Bullous Pemphigoid: End of the Century Overview

Abstract

Bullous pemphigoid (BP) was first described by Lever in 1953 as a subepidermal blistering disease. Immunohistological features of BP include dermal‐epidermal junction separation with an inflammatory cell infiltrate in the upper dermis, and autoantibodies in patients' circulation and bound to the basement membrane zone (BMZ). These autoantibodies show a linear staining at the dermal‐epidermal junction (DEJ) and recognize two major hemidesmosomal proteins, the BP230 (BPAG1) and BP180 (BPAG2).

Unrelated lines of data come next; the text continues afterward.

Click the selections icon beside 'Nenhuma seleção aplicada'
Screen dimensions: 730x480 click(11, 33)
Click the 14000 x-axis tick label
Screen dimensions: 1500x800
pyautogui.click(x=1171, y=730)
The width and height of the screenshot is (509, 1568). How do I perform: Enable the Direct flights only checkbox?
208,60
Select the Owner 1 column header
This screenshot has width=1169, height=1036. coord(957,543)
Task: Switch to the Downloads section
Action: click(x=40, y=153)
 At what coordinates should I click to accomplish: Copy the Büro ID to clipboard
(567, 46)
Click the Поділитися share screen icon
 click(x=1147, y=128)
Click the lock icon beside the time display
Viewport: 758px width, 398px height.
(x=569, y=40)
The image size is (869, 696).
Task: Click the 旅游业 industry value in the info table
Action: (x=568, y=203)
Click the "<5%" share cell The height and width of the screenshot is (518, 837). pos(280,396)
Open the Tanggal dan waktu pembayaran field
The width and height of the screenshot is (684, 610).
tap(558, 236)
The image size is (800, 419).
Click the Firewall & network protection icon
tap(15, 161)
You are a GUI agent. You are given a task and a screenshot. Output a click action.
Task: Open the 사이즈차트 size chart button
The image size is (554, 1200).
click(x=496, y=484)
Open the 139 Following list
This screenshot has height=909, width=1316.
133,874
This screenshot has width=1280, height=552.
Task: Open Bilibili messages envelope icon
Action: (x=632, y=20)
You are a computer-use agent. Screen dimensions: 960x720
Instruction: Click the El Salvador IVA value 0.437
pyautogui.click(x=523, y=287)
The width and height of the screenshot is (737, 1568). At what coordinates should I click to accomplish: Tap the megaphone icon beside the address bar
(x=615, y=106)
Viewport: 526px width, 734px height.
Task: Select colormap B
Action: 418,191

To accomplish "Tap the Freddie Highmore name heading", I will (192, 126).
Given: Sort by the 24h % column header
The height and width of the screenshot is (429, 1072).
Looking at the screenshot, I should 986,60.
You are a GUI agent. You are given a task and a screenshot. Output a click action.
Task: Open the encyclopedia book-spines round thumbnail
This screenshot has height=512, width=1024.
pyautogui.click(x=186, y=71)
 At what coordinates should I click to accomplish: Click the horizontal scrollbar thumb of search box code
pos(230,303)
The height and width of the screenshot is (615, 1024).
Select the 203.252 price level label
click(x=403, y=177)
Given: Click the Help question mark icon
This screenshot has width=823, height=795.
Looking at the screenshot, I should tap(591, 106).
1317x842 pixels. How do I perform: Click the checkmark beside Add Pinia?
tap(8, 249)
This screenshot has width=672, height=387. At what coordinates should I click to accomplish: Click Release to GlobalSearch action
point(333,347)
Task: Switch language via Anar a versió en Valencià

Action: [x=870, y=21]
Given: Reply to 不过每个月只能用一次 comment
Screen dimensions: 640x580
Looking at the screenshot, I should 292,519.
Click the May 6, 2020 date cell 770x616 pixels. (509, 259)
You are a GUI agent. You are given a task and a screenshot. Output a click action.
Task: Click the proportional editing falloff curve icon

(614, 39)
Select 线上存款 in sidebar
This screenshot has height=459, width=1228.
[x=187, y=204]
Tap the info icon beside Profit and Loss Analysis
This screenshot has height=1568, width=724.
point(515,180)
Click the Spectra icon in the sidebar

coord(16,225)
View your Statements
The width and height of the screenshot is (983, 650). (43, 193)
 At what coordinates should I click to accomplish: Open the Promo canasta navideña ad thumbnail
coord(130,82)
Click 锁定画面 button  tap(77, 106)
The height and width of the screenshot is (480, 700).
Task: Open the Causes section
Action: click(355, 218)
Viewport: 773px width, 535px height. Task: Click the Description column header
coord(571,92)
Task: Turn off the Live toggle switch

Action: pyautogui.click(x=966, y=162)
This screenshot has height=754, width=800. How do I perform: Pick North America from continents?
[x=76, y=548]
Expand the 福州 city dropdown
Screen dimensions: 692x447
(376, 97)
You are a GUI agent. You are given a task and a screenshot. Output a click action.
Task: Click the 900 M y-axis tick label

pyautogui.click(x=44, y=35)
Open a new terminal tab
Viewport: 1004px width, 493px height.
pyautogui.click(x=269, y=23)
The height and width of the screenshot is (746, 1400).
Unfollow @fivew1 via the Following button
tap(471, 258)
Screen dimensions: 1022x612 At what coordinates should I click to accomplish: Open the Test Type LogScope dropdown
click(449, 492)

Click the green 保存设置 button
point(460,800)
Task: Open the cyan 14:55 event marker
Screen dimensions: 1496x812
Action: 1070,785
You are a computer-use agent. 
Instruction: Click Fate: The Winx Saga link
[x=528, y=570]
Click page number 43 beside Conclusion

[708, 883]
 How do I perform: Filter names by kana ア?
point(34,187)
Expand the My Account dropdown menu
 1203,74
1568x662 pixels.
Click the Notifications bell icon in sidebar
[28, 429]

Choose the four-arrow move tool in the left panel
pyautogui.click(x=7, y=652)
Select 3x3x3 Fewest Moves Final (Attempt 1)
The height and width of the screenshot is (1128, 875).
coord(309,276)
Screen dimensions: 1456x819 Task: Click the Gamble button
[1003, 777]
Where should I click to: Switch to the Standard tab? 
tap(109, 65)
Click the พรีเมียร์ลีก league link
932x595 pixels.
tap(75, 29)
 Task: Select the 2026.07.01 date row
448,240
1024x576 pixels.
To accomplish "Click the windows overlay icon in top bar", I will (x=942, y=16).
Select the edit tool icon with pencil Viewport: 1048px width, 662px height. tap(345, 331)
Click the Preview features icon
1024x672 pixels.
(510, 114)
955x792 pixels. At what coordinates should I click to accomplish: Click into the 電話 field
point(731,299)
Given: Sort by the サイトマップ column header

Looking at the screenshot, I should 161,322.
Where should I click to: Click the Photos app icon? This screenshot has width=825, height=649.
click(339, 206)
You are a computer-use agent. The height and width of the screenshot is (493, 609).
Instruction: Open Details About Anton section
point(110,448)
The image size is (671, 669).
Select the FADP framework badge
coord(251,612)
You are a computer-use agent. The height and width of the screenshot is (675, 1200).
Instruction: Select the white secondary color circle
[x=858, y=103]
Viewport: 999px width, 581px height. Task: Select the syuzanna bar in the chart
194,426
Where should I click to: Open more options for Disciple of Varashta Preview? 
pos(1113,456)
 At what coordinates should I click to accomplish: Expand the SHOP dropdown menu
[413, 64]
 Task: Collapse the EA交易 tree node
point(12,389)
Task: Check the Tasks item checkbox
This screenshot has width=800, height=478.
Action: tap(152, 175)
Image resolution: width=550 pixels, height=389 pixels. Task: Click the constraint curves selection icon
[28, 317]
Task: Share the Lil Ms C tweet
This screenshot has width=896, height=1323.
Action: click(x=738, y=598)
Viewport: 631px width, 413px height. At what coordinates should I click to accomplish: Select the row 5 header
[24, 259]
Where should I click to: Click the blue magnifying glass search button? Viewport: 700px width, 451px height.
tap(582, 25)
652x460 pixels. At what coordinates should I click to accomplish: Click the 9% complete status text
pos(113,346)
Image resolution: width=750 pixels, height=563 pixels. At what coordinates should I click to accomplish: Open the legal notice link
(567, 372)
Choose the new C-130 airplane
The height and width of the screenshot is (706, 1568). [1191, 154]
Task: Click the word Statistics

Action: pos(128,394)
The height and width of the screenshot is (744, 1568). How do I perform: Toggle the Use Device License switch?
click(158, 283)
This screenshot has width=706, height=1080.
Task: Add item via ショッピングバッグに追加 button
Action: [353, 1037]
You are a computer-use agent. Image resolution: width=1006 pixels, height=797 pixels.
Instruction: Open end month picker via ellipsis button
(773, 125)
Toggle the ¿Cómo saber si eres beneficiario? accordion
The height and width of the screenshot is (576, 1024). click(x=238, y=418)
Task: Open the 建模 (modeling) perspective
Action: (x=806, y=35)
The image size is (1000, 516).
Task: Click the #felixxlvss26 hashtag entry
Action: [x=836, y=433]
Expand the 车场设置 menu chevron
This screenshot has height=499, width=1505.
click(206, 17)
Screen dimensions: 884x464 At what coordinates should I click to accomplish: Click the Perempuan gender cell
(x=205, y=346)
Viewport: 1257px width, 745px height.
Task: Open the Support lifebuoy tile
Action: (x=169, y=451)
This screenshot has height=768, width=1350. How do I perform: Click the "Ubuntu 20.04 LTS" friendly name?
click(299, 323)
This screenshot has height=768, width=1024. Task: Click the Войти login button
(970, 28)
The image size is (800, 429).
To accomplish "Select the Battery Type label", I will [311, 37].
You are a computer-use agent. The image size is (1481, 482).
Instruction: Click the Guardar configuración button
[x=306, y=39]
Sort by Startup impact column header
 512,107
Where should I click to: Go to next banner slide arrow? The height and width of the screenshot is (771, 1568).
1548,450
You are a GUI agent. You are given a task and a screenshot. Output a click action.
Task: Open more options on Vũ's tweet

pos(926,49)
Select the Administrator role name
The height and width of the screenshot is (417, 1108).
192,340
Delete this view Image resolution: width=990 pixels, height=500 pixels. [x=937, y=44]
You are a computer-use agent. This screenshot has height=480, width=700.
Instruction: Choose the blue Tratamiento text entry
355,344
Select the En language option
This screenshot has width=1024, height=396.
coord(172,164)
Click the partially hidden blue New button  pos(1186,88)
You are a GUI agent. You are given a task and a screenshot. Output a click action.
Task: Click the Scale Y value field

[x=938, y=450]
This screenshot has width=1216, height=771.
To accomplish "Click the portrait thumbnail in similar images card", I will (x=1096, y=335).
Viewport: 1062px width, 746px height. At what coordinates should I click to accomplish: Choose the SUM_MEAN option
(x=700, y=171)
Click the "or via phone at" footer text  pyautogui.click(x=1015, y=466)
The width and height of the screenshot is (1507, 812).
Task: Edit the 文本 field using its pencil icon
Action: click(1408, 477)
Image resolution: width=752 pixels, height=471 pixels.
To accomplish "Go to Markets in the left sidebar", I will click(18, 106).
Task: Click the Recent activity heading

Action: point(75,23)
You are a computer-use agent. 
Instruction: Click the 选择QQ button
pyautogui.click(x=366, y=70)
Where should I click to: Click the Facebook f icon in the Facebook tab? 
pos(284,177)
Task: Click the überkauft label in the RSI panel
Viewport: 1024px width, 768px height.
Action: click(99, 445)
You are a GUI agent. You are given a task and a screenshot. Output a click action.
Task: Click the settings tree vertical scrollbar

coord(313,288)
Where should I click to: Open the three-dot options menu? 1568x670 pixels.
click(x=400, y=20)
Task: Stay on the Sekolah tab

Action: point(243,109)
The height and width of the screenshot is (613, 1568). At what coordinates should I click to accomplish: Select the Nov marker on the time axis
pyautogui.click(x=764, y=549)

An IgG passive transfer mouse model of BP was developed, that recapitulates the key features of human BP. Using this in vivo model system, key cellular and molecular events leading to BP disease phenotype are identified, including IgG binding to its target, complement activation, mast cell degranulation, neutrophil infiltration and activation. Proteinases and reactive oxygen species released by neutrophils work together to damage BMZ, causing DEJ separation. T cells from BP patients show a specific proliferative response to recombinant BP180 NC16A. These NC16A‐responding T lymphocytes express alpha/beta T cell receptors and CD4 memory T cell surface markers and exhibited a Th1/Th2 mixed cytokine profile. After almost a half‐century of studies, we have learned a great deal about IgG‐mediated tissue injury and begin to understand the autoimmune responses leading to pathogenic IgG production in BP.